[Records to use]
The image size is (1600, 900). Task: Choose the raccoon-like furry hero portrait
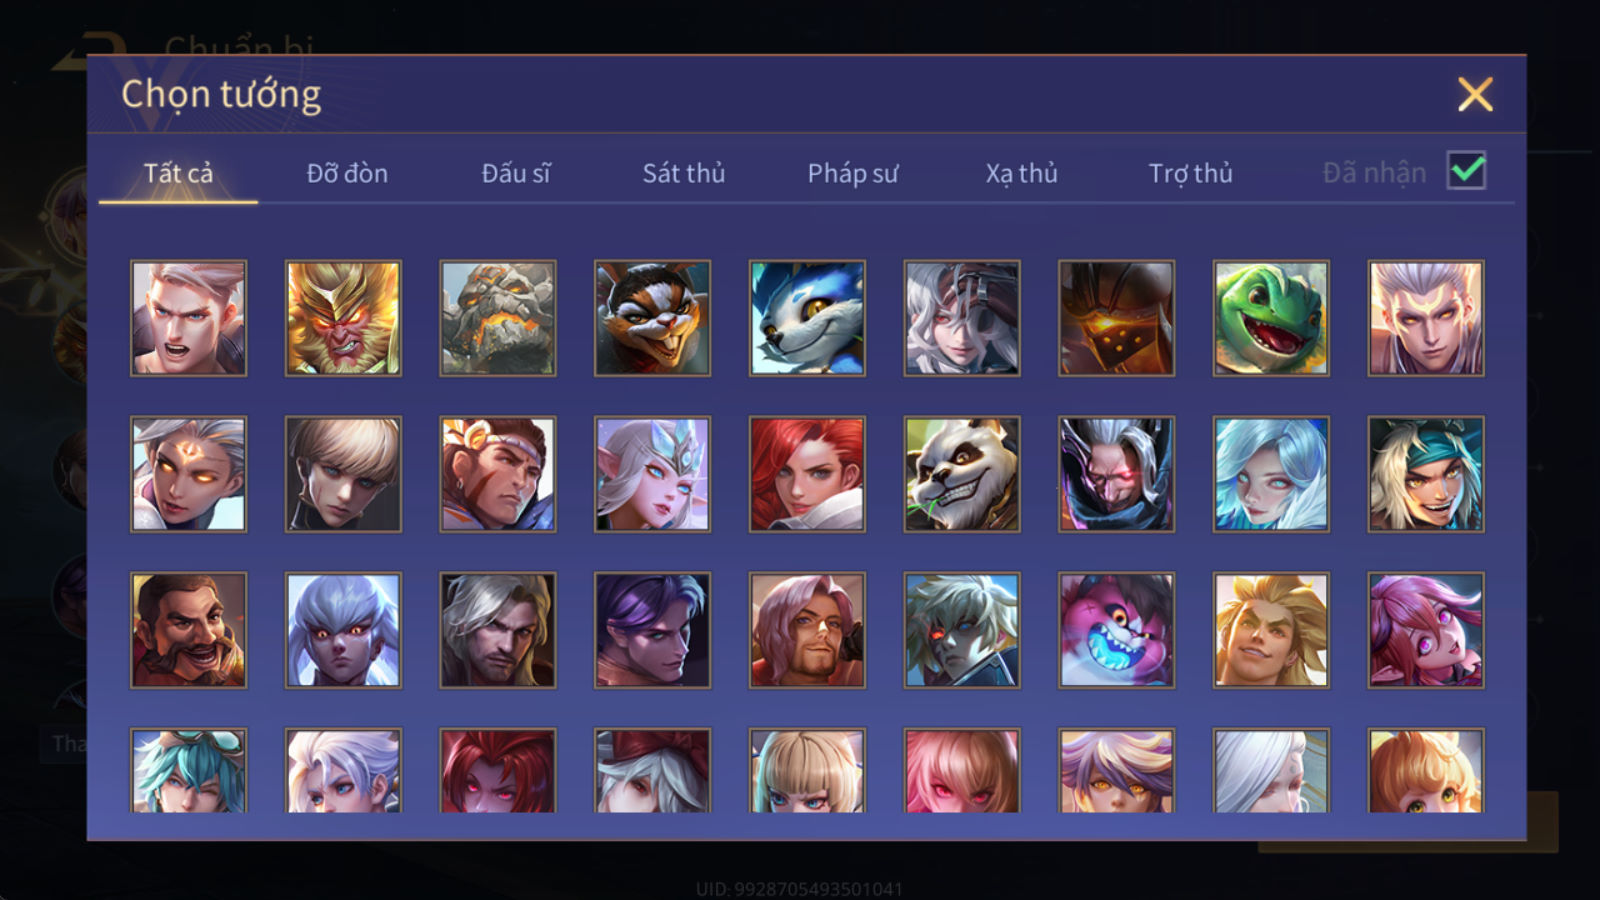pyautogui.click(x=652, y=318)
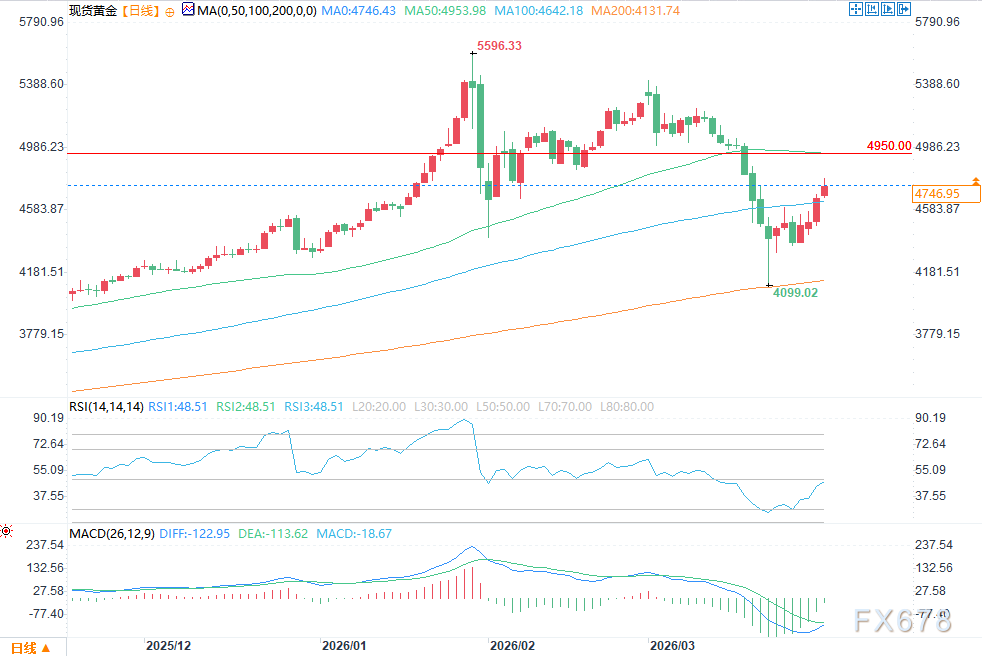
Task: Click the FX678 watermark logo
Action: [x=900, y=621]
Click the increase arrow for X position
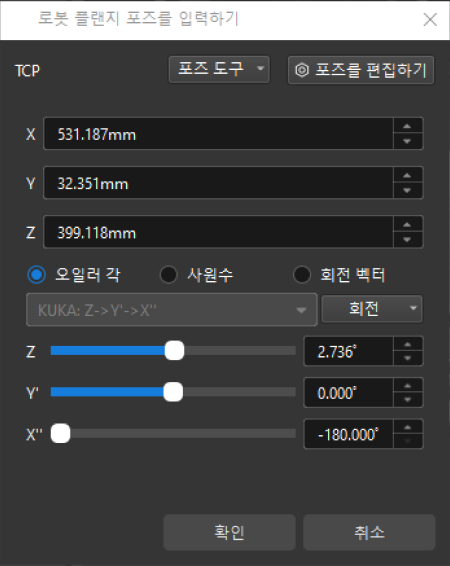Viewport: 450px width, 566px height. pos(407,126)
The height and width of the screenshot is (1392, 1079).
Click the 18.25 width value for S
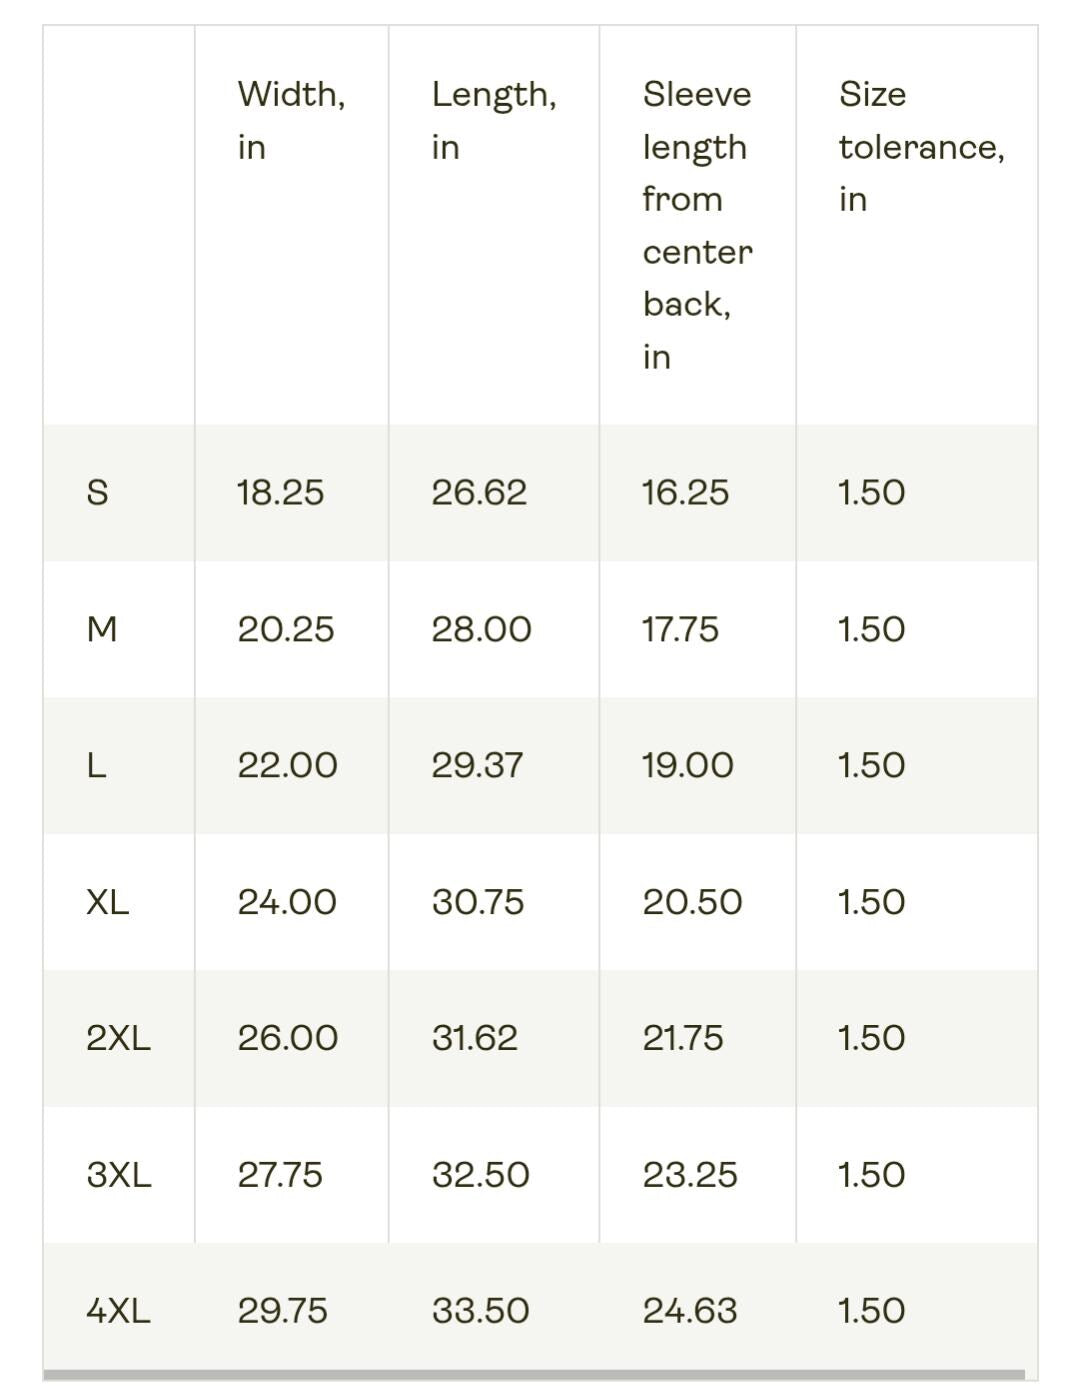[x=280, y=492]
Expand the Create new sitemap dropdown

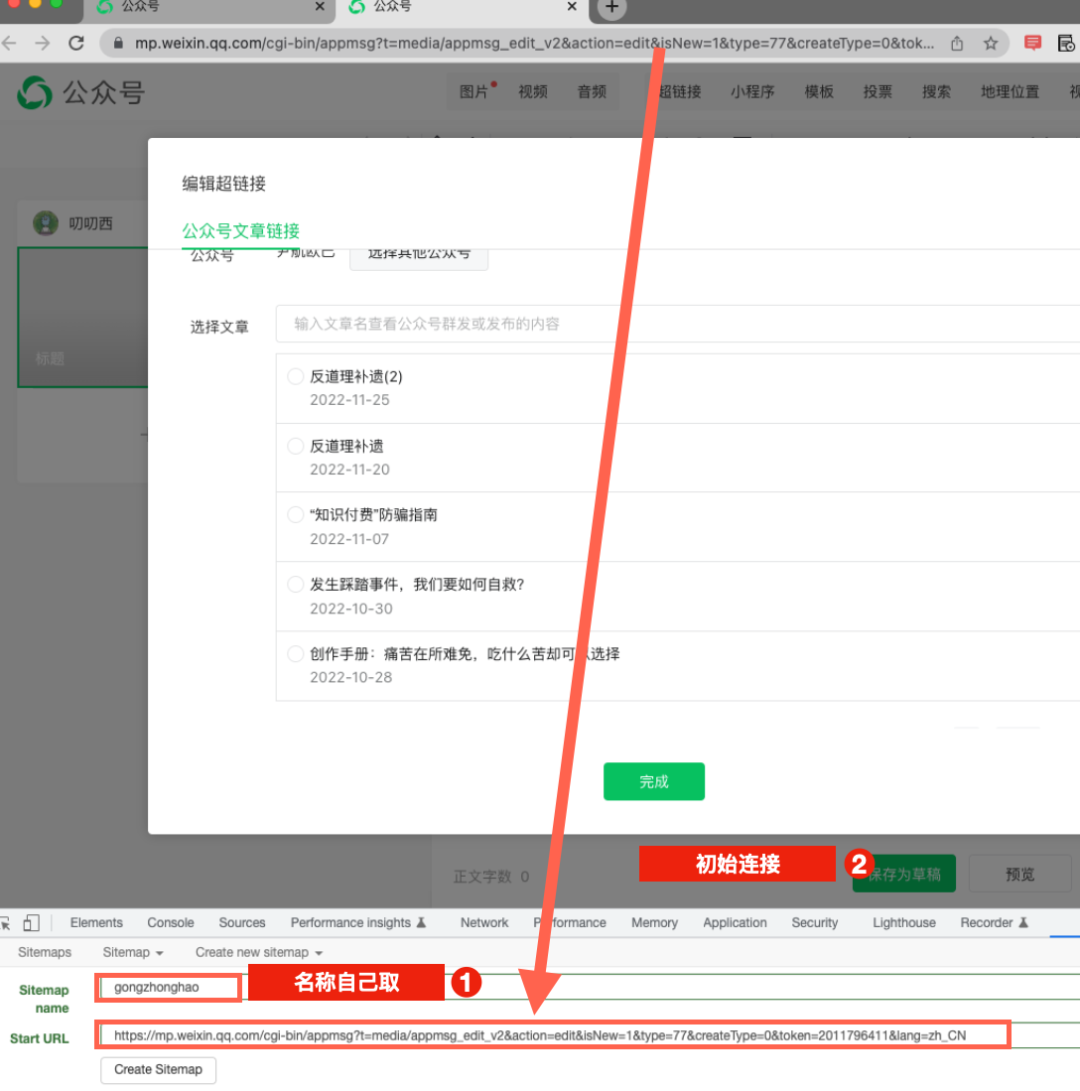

[Problem to work on]
In the listing, find the line containing "The height and" and repeat it and every later line through the last one, word for word, excluding the pictures.

[Task solution]
The height and width of the screenshot is (1392, 1079).
Click the 18.25 width value for S
[x=280, y=492]
Expand the Create new sitemap dropdown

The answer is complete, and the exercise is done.